For the upcoming months, I look forward to wearing an archival Comme des Garcons Homme topcoat purchased second hand from a friend, my Kenzo tiger embroidered sweatshirt, and my Fair Isle leopard crew sweater from Sibling."
Auguste on his Autumn favourites

Varsity jacket by Opening Ceremony, hooded sweatshirt by Raf Simons 1995, club collar shirt by Patrik Ervell, mock-pleat trousers by Patrik Ervell, belt by Topman, socks by Happy Socks, shoes by Comme des Garcons x Dr. Martens.

Thursday 20 September 2012

3939 Go West

"Go west, life is peaceful there.
Go west, lots of open air.
Go west to begin life new.
Go west, this is what we'll do.
Go west, sun in winter time.
Go west, we will do just fine.
Go wes t where the skies are blue.
Go west, this and more we'll do."

In the tumultuous seas of spurious, pointless and head scratchily strange pop up ventures, we desperately cling on to the rare examples of worthwhile and fruitful match ups. The recent coming together of 3939 and The Shop at Bluebird is such an example and duly leaves us humming Go West (The Pet Shop Boys version, of course) as we reach for our wallet. Expanding from its bustling East London enclave, which sees it neighbour the likes of Present, Anthem and Hostem to name but a few exciting independents to be explored locally, 3939 has now landed in to the welcoming arms of one of our favourite West London haunts. From Kingsland Road to Kings Road, E2 to SW3, east meets west in a happy marriage that sees the perfect east London shop within a west London postal code.

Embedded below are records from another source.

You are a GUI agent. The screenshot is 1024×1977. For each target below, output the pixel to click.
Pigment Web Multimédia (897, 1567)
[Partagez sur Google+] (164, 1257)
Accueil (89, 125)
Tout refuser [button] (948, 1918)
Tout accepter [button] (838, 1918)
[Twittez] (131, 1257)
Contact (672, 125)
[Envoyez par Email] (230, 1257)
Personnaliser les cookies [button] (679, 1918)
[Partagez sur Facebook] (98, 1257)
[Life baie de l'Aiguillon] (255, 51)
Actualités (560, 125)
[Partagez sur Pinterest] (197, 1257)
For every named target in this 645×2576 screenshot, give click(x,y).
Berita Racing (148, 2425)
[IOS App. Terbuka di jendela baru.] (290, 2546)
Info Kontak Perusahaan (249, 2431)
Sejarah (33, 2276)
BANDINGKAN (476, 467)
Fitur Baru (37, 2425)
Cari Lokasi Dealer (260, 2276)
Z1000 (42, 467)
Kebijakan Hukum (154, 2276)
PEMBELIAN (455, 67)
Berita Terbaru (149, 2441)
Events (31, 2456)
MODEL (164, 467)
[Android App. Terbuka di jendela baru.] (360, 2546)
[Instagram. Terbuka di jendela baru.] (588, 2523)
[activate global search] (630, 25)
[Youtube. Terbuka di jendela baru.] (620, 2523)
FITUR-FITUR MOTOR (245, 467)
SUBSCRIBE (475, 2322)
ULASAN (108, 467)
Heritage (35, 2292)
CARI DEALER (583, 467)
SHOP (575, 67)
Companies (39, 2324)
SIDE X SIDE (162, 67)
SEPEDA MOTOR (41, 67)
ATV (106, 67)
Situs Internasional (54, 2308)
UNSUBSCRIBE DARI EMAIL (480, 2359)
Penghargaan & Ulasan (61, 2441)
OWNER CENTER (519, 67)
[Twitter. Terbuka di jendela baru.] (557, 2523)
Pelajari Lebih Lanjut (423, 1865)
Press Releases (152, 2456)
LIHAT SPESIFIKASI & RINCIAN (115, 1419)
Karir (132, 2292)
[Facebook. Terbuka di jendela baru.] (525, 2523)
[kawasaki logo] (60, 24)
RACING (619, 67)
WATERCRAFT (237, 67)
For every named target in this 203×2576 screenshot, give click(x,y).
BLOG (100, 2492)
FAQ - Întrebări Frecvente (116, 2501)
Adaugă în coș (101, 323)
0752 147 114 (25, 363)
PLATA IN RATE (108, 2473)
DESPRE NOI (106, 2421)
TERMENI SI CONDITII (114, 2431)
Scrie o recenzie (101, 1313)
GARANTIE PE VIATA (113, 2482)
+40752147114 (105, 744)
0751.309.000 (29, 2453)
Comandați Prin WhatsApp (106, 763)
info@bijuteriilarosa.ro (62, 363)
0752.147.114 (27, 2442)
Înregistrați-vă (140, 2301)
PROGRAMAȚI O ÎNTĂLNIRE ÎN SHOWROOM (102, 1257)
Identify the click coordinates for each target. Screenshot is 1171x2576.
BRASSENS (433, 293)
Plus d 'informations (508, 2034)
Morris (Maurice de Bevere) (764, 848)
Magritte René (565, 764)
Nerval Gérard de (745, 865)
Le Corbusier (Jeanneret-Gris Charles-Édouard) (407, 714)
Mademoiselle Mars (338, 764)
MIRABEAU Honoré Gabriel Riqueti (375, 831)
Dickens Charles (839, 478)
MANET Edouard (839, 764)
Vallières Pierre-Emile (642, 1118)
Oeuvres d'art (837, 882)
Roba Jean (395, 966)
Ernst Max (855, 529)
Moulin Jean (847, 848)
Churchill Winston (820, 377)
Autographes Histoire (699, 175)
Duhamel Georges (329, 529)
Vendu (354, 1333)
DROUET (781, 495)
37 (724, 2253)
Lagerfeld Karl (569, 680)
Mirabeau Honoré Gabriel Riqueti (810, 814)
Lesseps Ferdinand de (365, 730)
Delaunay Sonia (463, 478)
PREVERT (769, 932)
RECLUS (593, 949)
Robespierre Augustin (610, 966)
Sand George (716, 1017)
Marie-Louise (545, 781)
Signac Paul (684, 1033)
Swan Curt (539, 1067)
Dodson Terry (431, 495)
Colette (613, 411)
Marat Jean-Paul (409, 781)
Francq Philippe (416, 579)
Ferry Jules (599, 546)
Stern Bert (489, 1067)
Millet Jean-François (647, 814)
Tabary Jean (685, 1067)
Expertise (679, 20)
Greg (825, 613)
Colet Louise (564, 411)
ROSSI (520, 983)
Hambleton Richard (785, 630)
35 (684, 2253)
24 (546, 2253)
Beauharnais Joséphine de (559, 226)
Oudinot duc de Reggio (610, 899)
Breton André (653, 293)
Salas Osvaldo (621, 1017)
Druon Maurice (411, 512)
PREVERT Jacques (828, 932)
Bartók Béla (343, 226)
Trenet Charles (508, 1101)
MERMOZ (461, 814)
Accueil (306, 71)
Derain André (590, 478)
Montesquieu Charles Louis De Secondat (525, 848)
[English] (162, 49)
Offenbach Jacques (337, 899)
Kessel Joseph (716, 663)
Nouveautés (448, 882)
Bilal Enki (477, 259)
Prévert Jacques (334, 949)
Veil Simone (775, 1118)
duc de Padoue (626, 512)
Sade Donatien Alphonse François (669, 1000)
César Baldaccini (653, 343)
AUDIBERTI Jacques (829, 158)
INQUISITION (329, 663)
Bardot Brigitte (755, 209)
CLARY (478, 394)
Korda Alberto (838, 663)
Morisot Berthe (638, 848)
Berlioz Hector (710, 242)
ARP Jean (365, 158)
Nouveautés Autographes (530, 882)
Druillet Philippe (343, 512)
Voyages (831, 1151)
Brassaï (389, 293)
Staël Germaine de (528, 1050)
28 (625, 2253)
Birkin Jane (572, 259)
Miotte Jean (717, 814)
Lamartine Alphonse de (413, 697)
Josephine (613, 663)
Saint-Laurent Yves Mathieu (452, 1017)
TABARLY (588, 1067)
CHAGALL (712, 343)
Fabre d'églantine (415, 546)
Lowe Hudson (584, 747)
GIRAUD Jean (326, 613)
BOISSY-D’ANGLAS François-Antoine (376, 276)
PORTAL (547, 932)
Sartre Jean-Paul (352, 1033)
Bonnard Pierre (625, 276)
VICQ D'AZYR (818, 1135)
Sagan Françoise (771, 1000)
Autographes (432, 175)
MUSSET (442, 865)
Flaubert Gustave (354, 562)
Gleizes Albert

A unique destination, 3939 Shop at Bluebird builds on the exciting co-operative lifestyle and retail foundations laid in Shoreditch and provides the opportunity for a new customer base to discover carefully selected well crafted artifacts and product by lesser-known brands, many appearing for the first time in the UK and from across the world. Also featured are many talented, new artists commissioned exclusively for this occasion to be showcased in the 3939 gallery. From Ashley Joiner's film that lights up the back wall to framed Beatrice Boyle prints, luxurious Jas MB totes to scrumptious Sibling knits, splendid Postalco stationary and wardrobe staples by Dodd, discovery is at every turn. Below are just a few of the things that caught my eye and captured my imagination at the launch event on Wednesday morning...


Designed by a group of creative friends and leaders in their field within the creative industries of fashion, retail, design and art direction, 3939 Shop at Bluebird brings a truly independent daring vision and youthful energy into this new pop-up space in Chelsea. Go West.